§ Work to be completed
How many lines in the entries below contain the string "tuote"? Reply with the number only.

:: Source data

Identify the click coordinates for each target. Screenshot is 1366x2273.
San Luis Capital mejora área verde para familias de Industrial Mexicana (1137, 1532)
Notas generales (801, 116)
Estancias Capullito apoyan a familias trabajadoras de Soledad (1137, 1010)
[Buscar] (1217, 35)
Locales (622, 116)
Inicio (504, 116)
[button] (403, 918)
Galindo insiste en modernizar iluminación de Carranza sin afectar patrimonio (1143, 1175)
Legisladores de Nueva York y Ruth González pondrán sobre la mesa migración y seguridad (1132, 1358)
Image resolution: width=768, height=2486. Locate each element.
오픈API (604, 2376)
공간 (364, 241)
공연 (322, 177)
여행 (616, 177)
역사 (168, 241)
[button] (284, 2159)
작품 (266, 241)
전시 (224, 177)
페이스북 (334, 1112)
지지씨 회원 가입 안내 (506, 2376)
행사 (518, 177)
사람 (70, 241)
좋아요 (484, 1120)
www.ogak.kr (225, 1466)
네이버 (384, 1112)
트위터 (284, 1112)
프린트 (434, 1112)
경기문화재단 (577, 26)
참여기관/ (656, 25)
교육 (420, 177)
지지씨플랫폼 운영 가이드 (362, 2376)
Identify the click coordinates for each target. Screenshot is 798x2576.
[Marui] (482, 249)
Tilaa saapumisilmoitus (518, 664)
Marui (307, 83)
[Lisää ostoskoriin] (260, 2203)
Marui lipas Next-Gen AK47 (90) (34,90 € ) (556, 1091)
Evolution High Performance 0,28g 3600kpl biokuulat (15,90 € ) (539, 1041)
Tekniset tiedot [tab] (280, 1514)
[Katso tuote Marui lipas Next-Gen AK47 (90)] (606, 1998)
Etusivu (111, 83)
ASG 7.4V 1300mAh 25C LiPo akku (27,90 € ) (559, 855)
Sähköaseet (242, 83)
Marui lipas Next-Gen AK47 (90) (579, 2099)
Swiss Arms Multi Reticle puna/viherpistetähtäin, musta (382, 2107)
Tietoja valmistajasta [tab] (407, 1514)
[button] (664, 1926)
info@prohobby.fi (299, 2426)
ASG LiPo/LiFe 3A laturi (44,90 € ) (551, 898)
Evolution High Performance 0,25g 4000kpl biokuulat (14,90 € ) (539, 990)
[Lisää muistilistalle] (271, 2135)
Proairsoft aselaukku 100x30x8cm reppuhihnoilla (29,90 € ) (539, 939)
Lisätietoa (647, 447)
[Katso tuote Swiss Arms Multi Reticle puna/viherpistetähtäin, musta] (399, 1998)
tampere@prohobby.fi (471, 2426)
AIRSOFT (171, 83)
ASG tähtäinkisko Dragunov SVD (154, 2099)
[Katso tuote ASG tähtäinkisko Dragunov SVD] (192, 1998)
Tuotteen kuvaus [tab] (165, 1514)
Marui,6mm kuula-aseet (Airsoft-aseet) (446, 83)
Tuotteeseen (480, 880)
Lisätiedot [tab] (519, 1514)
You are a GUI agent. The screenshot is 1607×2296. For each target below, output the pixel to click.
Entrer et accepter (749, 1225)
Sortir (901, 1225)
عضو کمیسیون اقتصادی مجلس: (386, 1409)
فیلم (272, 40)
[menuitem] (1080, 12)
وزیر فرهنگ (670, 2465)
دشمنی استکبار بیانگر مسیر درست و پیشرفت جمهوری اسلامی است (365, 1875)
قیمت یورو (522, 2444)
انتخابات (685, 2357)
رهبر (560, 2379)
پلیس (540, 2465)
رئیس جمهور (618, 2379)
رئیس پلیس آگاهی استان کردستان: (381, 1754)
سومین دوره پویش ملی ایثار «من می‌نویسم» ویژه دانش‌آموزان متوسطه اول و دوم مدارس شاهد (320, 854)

::::

§ Response to the exercise
3